Déjame compartir contigo un secreto que ha cambiado mi vida.
Es un secreto que te ahorrará tiempo, energía y, sobre todo, mucha lucha interna.
Esta verdad se aplica a hombres, mujeres y niños.
Este secreto es muy simple: Tu energía No es constante.
No pretendas tener siempre el mismo nivel de energía. No pretendas siempre estar en el tope de tu capacidad, de tu concentración, de tu rapidez, de tu humor, porque no siempre lo estarás. Nadie lo está.
Y mientras más aceptes esta verdad, menos resistencia y lucha interna generarás aquellas horas, días, períodos de tu vida en lo que no te sientas sensacional.

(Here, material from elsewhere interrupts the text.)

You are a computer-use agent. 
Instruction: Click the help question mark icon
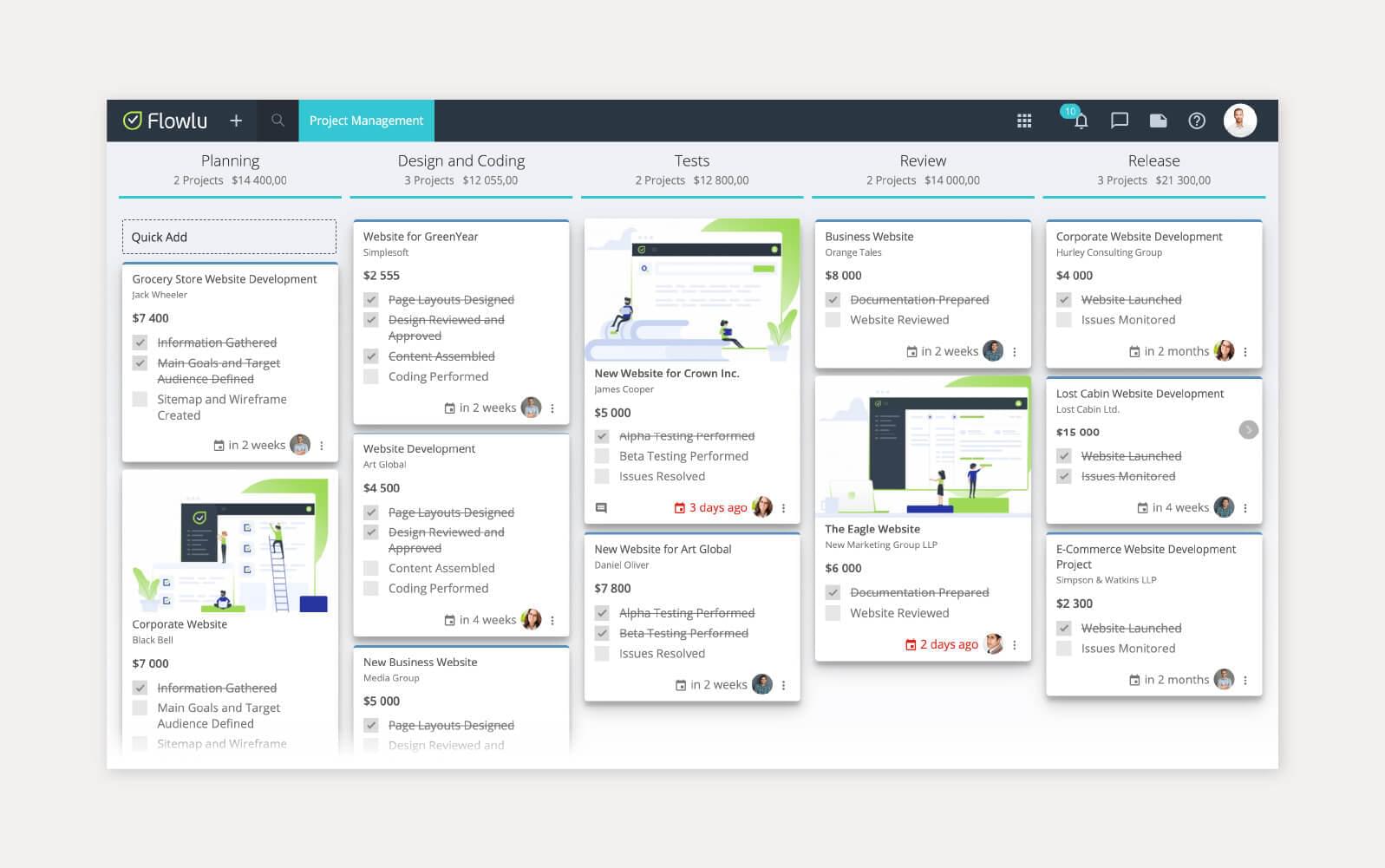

Todos tenemos ciclos. En las mujeres, el ciclo menstrual nos da información que nos ayuda a determinar nuestro humor, nuestra energía. Pero no solo se trata de eso. Todos vivimos períodos de máxima energía y de bajo ánimo –y períodos entre los dos–, pero no siempre sabemos qué originó el cambio.
Lo importante es aceptar estos cambios como parte natural de la vida y entender que cada etapa tiene su razón de ser, su rol. Lo importante es reconocer que el descanso y el tiempo de introspección son tan necesarios como la actividad y el tiempo de relación.
El secreto que lo cambia todo es darle cabida a cada aspecto de nosotras mismas, sin pensar que uno es mejor que el otro, sino que cada ciclo, cada aspecto tiene su razón de ser.
Aceptación y observación son las palabras clave.